NASA is a divided organisation, with one part running uncrewed missions, and the other part running crewed missions (and, apparently, internal competition between these parts is fierce). There’s no question that the uncrewed-mission part is advancing both science and solar system exploration, and so there are strong and direct arguments for continuing in this direction. The crewed-mission part is harder to make a case for; the ISS spends most of its time just staying up there, and has been reduced to running high-school science experiments. (Nevertheless, there is a strong visceral feeling that humans ought to continue to go into space, which is driving the various proposals for Mars.)

But there’s one almost invisible but extremely important payoff from crewed missions (no, it’s not Tang!): reliability. You only have to consider the differences in the level of response between the failed liftoff last week of a supply rocket to the ISS, and the accidents involving human deaths. When an uncrewed rocket fails, there’s an engineering investigation leading to a signficant improvement in the vehicle or processes. When there’s a crewed rocket failure, it triggers a phase shift in the whole of NASA, something that’s far more searching. The Grissom/White/Chaffee accident triggered a complete redesign of the way life support systems worked; the Challenger disaster caused the entire launch approval process to be rethought; and the Columbia disaster led to a new regime of inspections after reaching orbit. Crewed missions cause a totally different level of attention to safety which in turn leads to a new level of attention to reliability.

Some changes only get made when there’s a really big, compelling motivation.

Those of us who have been flying across oceans for a while cannot help but be aware that 4-engined aircraft have almost entirely been replaced by 2-engined aircraft; and that spare engines strapped underneath the wing for delivery to a remote location to replace an engine that failed are never seen either. This is just one area where increased reliability has paid off. Cars routinely last for hundreds of thousands of kilometres, which only as few high-end brands used to do forty years ago. There are, of course, many explanations, but the crewed space program is part of the story.

What does this have to do with analytics? I think the time is right to try to build an artificial intelligence. The field known as “artificial intelligence” or machine learning or data mining or knowledge discovery is notorious for overpromising and underdelivering since at least the 1950s so I need to be clear: I don’t think we actually know enough to build an artificial intelligence — but I think it has potential as an organising principle for a large amount of research that is otherwise unfocused.

One reason why I think this might be the right time is that deep learning has shown how to solve (at least potentially) some of the roadblock problems (although I don’t know that the neural network bias in much deep learning work is necessary). Consciousness, which was considered an important part of intelligence, has turned out to be a bit of a red herring. Of course, we can’t tell what the next hard part of the problem will turn out to be.

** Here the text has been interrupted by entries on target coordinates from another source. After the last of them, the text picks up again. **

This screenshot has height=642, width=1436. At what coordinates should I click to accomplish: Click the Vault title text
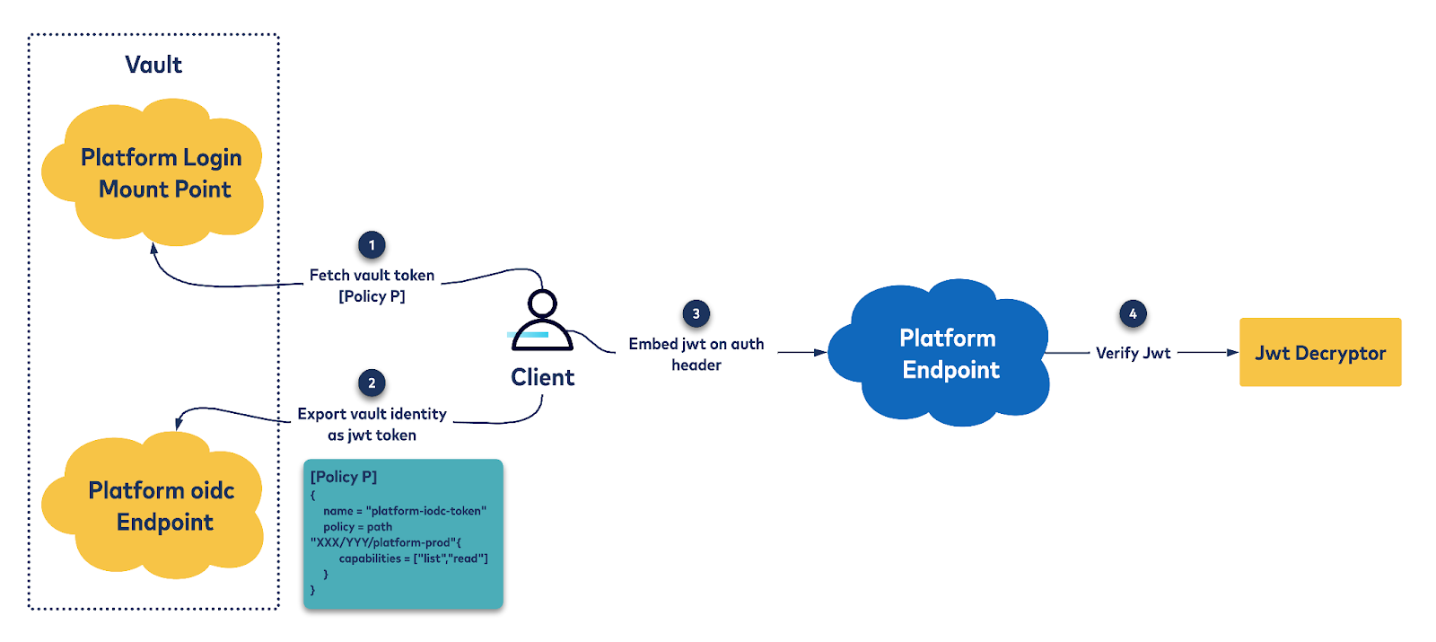tap(153, 65)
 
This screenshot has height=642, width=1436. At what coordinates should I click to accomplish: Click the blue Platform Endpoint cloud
tap(942, 354)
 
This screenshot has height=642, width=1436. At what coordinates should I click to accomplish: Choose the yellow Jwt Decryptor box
tap(1319, 352)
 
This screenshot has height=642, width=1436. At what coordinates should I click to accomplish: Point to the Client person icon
tap(542, 321)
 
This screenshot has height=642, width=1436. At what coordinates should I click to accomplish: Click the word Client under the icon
tap(542, 377)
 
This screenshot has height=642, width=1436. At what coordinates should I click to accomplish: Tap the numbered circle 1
tap(372, 245)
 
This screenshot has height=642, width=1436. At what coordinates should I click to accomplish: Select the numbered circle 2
tap(372, 383)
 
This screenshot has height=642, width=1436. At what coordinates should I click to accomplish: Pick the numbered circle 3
tap(696, 313)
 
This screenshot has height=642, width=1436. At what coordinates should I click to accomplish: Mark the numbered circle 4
tap(1133, 313)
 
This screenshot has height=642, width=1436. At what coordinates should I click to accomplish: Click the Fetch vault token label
tap(372, 276)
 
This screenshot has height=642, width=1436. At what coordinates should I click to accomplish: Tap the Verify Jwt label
tap(1133, 353)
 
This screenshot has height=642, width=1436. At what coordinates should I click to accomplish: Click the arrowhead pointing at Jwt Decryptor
tap(1233, 353)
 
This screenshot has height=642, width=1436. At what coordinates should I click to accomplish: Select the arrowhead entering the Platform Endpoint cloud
tap(820, 353)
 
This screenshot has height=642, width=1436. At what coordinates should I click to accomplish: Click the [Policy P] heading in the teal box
tap(344, 477)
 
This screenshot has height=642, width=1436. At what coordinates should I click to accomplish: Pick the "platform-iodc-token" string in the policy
tap(426, 511)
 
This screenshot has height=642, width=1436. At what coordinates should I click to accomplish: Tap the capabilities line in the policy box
tap(413, 558)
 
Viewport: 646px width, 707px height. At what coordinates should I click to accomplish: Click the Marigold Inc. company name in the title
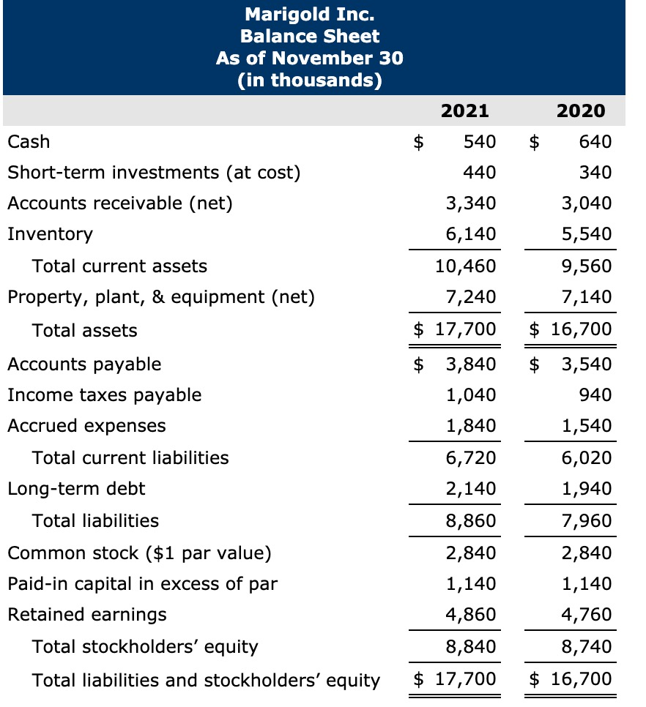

The starting problem is this: how can an algorithm identify when it is “stuck” and “go meta”? (Yes, I know that computability informs us that there isn’t a general solution but we, as humans, do this all the time — so how can we encode this mechanism algorithmically, at least as an engineering strategy?) Any level of success here would payoff immediately in analytics platforms that are really good at building models, and even assessing them, but hopeless at knowing when to revise them.